1998 World Monuments Watch
Over the centuries, since the construction of Mussenden Temple, coastal erosion has caused the cliff supporting the structure to recede by as much as 30 feet (10 meters). When the temple was included on the 1998 World Monuments Watch, it was only inches from the edge of the precipice and in imminent danger of collapsing into the sea. The National Trust conducted a feasibility study in 1997 to assess the conditions of the rock and establish short and long term plans to secure the historic structure. WMF provided essential funding for phase two of the stabilization project, which included all the main cliff strengthening. WMF supported the supply and installation of anchors used to stabilize large blocks of the cliff. Conservators installed numerous rock anchors, bolts, and dowels to stop erosion and secure the escarpment. Cavities and large fissures on the cliff face were filled with pigmented mortar and local basalt. In 1998, the historic temple was secured and markers were place on the cliff face to allow for regular inspections and monitoring of the erosion. The cliff stabilization efforts secured the foundation of the temple for at least another century.

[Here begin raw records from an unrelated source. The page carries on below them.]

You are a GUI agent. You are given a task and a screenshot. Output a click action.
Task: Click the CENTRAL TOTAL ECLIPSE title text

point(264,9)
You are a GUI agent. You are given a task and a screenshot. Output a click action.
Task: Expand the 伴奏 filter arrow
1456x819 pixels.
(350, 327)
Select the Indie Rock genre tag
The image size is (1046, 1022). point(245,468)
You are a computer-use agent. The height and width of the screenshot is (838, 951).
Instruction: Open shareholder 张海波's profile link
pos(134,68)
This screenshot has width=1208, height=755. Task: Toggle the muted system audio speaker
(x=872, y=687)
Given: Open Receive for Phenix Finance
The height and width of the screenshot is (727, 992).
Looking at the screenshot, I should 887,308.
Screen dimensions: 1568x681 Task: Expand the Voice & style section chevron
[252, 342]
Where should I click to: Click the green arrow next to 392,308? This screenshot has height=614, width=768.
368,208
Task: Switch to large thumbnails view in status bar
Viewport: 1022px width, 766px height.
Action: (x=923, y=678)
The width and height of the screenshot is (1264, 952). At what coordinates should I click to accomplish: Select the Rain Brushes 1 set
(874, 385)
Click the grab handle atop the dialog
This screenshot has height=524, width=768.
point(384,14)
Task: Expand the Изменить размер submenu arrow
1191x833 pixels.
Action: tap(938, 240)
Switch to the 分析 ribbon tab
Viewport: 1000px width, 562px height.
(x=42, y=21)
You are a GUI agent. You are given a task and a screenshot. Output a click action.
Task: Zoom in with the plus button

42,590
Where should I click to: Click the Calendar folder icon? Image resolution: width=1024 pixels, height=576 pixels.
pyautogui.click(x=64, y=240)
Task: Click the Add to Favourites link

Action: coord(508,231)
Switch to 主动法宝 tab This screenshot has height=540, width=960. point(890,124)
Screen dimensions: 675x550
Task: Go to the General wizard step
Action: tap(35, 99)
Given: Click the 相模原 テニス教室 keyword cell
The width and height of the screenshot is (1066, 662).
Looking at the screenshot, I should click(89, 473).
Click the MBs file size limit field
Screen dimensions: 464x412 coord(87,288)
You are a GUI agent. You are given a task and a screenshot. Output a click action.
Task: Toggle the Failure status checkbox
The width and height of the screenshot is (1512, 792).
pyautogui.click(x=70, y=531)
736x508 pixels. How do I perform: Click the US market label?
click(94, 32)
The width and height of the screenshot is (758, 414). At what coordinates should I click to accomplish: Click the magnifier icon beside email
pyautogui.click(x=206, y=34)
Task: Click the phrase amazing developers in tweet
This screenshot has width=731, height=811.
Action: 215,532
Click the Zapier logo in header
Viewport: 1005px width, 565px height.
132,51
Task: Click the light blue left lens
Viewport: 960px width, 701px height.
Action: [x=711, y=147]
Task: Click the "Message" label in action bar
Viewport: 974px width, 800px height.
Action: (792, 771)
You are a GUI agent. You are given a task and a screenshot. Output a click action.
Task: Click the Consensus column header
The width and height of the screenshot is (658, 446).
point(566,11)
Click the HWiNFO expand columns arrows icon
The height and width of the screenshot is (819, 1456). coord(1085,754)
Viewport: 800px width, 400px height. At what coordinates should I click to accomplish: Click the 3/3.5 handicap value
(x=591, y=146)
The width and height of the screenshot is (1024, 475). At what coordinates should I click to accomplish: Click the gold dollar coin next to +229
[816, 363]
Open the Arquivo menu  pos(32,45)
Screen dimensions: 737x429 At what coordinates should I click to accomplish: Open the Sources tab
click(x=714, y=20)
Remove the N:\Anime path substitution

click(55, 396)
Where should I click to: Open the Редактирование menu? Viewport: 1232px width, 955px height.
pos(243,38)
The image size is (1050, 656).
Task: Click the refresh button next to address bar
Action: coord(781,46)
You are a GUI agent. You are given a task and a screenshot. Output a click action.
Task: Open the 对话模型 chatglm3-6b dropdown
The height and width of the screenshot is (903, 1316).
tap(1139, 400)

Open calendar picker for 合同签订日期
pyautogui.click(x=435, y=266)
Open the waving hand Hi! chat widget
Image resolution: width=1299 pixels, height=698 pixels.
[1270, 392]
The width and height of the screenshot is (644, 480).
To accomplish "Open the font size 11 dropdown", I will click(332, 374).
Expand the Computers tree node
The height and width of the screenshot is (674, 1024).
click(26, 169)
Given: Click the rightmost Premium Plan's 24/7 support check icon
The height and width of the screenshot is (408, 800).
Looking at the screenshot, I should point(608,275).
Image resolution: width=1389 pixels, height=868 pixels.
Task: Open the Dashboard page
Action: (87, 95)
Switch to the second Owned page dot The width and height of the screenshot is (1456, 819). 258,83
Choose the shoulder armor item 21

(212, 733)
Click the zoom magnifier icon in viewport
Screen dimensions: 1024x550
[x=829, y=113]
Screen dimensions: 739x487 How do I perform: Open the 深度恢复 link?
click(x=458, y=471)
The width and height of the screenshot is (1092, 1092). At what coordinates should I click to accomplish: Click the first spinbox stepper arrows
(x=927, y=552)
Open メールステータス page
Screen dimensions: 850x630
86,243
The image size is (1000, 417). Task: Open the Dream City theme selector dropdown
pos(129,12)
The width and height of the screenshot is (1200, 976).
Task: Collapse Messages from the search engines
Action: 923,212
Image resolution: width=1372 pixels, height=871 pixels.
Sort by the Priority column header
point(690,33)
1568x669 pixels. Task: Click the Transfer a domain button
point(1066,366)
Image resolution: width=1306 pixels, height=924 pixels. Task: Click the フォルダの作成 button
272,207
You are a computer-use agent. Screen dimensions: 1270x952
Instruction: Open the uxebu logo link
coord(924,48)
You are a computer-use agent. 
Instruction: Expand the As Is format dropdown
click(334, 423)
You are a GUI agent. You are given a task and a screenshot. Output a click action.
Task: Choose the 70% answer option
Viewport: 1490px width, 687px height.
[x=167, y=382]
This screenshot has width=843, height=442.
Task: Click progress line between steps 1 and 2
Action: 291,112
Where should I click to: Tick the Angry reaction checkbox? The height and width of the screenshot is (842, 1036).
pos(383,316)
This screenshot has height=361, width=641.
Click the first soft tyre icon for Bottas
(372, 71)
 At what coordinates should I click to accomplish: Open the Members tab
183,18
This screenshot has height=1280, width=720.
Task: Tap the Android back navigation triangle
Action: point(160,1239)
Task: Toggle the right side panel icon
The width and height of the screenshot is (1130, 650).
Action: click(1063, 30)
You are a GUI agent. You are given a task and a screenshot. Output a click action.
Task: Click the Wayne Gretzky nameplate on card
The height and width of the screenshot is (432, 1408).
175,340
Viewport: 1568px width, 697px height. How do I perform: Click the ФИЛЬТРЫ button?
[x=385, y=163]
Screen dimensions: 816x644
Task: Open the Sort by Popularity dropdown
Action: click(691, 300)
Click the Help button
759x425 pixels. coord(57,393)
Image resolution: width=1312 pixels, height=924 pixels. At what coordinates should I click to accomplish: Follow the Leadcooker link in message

Frederick Hervey was one of the most colorful characters of eighteenth-century Britain. He was known for his wicked sense of humor, and there are tales of races run by fat and lean clergy after grand dinners at the Downhill estate. However, the Earl-Bishop’s numerous eccentricities were accompanied by a genuine commitment to political, economic, and religious change. A liberal nationalist, Hervey promoted public works for unemployment relief and bravely espoused the cause of the oppressed Catholics, even allowing his Catholic tenants to say Mass in the crypt of the Mussenden Temple, despite being a protestant bishop. The landscaped estate, gardens, and buildings at Downhill reflect the vivid personality of their creator. Today, the secured temple, surrounded by striking ruins of Downhill House and sheltered gardens, is licensed for civic weddings and is occasionally used for musical and dramatic events. Mussenden Temple is one of the most photographed monuments in Northern Ireland and is a crucial part of its late-eighteenth-century built heritage.